- [Records]:
+ + + +

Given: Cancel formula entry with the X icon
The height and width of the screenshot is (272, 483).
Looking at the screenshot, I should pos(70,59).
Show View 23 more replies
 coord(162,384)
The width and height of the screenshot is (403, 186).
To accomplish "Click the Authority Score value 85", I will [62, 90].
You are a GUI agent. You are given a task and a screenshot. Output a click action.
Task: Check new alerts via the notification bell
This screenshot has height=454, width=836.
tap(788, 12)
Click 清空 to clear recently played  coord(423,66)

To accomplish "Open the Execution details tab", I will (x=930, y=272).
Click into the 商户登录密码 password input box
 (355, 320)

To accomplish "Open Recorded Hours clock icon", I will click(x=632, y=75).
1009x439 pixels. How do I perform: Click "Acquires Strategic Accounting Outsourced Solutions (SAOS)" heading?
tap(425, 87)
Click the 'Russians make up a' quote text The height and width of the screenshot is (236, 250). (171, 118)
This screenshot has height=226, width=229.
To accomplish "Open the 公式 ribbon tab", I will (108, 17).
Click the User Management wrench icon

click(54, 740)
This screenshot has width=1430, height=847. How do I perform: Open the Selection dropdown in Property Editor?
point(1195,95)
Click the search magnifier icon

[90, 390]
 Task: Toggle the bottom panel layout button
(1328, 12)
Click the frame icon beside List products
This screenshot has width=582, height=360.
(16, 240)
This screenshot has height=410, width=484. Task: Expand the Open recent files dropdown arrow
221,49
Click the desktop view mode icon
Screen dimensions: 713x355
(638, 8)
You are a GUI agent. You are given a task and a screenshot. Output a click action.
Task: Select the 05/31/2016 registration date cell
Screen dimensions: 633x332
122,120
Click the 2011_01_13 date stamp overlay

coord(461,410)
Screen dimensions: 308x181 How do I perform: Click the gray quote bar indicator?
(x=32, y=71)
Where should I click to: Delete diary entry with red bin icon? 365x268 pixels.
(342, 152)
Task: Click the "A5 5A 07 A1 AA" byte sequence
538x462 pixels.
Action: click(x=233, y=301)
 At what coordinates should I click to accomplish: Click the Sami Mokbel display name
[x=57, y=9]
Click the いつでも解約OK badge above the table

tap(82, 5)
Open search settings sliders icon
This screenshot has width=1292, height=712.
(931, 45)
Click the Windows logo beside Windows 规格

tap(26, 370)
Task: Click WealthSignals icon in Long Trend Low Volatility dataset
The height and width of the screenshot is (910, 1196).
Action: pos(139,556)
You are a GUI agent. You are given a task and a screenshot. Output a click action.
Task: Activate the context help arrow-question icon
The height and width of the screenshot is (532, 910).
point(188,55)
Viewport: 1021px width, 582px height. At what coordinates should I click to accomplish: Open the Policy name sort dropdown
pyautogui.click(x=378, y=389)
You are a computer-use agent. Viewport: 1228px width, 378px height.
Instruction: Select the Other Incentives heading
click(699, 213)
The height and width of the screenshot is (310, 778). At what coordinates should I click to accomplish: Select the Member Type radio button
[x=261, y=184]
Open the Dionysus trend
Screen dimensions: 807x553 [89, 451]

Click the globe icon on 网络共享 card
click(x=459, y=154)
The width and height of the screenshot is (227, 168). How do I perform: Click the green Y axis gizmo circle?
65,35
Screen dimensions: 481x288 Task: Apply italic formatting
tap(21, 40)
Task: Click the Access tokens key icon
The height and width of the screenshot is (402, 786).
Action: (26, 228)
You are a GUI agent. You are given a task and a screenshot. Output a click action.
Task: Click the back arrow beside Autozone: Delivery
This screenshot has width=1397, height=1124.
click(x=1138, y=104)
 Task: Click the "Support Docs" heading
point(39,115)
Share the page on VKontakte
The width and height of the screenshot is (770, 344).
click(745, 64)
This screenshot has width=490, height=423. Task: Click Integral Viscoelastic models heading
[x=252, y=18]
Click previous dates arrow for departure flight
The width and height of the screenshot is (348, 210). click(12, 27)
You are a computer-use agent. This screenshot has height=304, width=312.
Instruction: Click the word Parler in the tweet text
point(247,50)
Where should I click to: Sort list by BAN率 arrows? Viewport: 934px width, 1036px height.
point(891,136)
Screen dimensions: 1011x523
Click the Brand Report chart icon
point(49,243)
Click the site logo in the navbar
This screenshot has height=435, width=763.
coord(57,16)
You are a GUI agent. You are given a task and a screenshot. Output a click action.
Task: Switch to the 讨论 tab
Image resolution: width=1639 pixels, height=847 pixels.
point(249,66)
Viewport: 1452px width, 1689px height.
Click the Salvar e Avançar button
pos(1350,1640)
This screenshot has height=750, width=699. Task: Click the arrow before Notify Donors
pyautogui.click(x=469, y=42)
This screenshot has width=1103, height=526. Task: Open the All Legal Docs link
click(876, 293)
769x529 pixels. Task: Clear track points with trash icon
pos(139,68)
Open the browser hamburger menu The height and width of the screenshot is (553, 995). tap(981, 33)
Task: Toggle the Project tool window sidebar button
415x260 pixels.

+ + + +

Please reproduce all of the records above word for word, keeping every line and its order unchanged.

- [Exercise result]:
Given: Cancel formula entry with the X icon
The height and width of the screenshot is (272, 483).
Looking at the screenshot, I should pos(70,59).
Show View 23 more replies
 coord(162,384)
The width and height of the screenshot is (403, 186).
To accomplish "Click the Authority Score value 85", I will [62, 90].
You are a GUI agent. You are given a task and a screenshot. Output a click action.
Task: Check new alerts via the notification bell
This screenshot has height=454, width=836.
tap(788, 12)
Click 清空 to clear recently played  coord(423,66)

To accomplish "Open the Execution details tab", I will (x=930, y=272).
Click into the 商户登录密码 password input box
 (355, 320)

To accomplish "Open Recorded Hours clock icon", I will click(x=632, y=75).
1009x439 pixels. How do I perform: Click "Acquires Strategic Accounting Outsourced Solutions (SAOS)" heading?
tap(425, 87)
Click the 'Russians make up a' quote text The height and width of the screenshot is (236, 250). (171, 118)
This screenshot has height=226, width=229.
To accomplish "Open the 公式 ribbon tab", I will (108, 17).
Click the User Management wrench icon

click(54, 740)
This screenshot has width=1430, height=847. How do I perform: Open the Selection dropdown in Property Editor?
point(1195,95)
Click the search magnifier icon

[90, 390]
 Task: Toggle the bottom panel layout button
(1328, 12)
Click the frame icon beside List products
This screenshot has width=582, height=360.
(16, 240)
This screenshot has height=410, width=484. Task: Expand the Open recent files dropdown arrow
221,49
Click the desktop view mode icon
Screen dimensions: 713x355
(638, 8)
You are a GUI agent. You are given a task and a screenshot. Output a click action.
Task: Select the 05/31/2016 registration date cell
Screen dimensions: 633x332
122,120
Click the 2011_01_13 date stamp overlay

coord(461,410)
Screen dimensions: 308x181 How do I perform: Click the gray quote bar indicator?
(x=32, y=71)
Where should I click to: Delete diary entry with red bin icon? 365x268 pixels.
(342, 152)
Task: Click the "A5 5A 07 A1 AA" byte sequence
538x462 pixels.
Action: click(x=233, y=301)
 At what coordinates should I click to accomplish: Click the Sami Mokbel display name
[x=57, y=9]
Click the いつでも解約OK badge above the table

tap(82, 5)
Open search settings sliders icon
This screenshot has width=1292, height=712.
(931, 45)
Click the Windows logo beside Windows 规格

tap(26, 370)
Task: Click WealthSignals icon in Long Trend Low Volatility dataset
The height and width of the screenshot is (910, 1196).
Action: pos(139,556)
You are a GUI agent. You are given a task and a screenshot. Output a click action.
Task: Activate the context help arrow-question icon
The height and width of the screenshot is (532, 910).
point(188,55)
Viewport: 1021px width, 582px height. At what coordinates should I click to accomplish: Open the Policy name sort dropdown
pyautogui.click(x=378, y=389)
You are a computer-use agent. Viewport: 1228px width, 378px height.
Instruction: Select the Other Incentives heading
click(699, 213)
The height and width of the screenshot is (310, 778). At what coordinates should I click to accomplish: Select the Member Type radio button
[x=261, y=184]
Open the Dionysus trend
Screen dimensions: 807x553 [89, 451]

Click the globe icon on 网络共享 card
click(x=459, y=154)
The width and height of the screenshot is (227, 168). How do I perform: Click the green Y axis gizmo circle?
65,35
Screen dimensions: 481x288 Task: Apply italic formatting
tap(21, 40)
Task: Click the Access tokens key icon
The height and width of the screenshot is (402, 786).
Action: (26, 228)
You are a GUI agent. You are given a task and a screenshot. Output a click action.
Task: Click the back arrow beside Autozone: Delivery
This screenshot has width=1397, height=1124.
click(x=1138, y=104)
 Task: Click the "Support Docs" heading
point(39,115)
Share the page on VKontakte
The width and height of the screenshot is (770, 344).
click(745, 64)
This screenshot has width=490, height=423. Task: Click Integral Viscoelastic models heading
[x=252, y=18]
Click previous dates arrow for departure flight
The width and height of the screenshot is (348, 210). click(12, 27)
You are a computer-use agent. This screenshot has height=304, width=312.
Instruction: Click the word Parler in the tweet text
point(247,50)
Where should I click to: Sort list by BAN率 arrows? Viewport: 934px width, 1036px height.
point(891,136)
Screen dimensions: 1011x523
Click the Brand Report chart icon
point(49,243)
Click the site logo in the navbar
This screenshot has height=435, width=763.
coord(57,16)
You are a GUI agent. You are given a task and a screenshot. Output a click action.
Task: Switch to the 讨论 tab
Image resolution: width=1639 pixels, height=847 pixels.
point(249,66)
Viewport: 1452px width, 1689px height.
Click the Salvar e Avançar button
pos(1350,1640)
This screenshot has height=750, width=699. Task: Click the arrow before Notify Donors
pyautogui.click(x=469, y=42)
This screenshot has width=1103, height=526. Task: Open the All Legal Docs link
click(876, 293)
769x529 pixels. Task: Clear track points with trash icon
pos(139,68)
Open the browser hamburger menu The height and width of the screenshot is (553, 995). tap(981, 33)
Task: Toggle the Project tool window sidebar button
415x260 pixels.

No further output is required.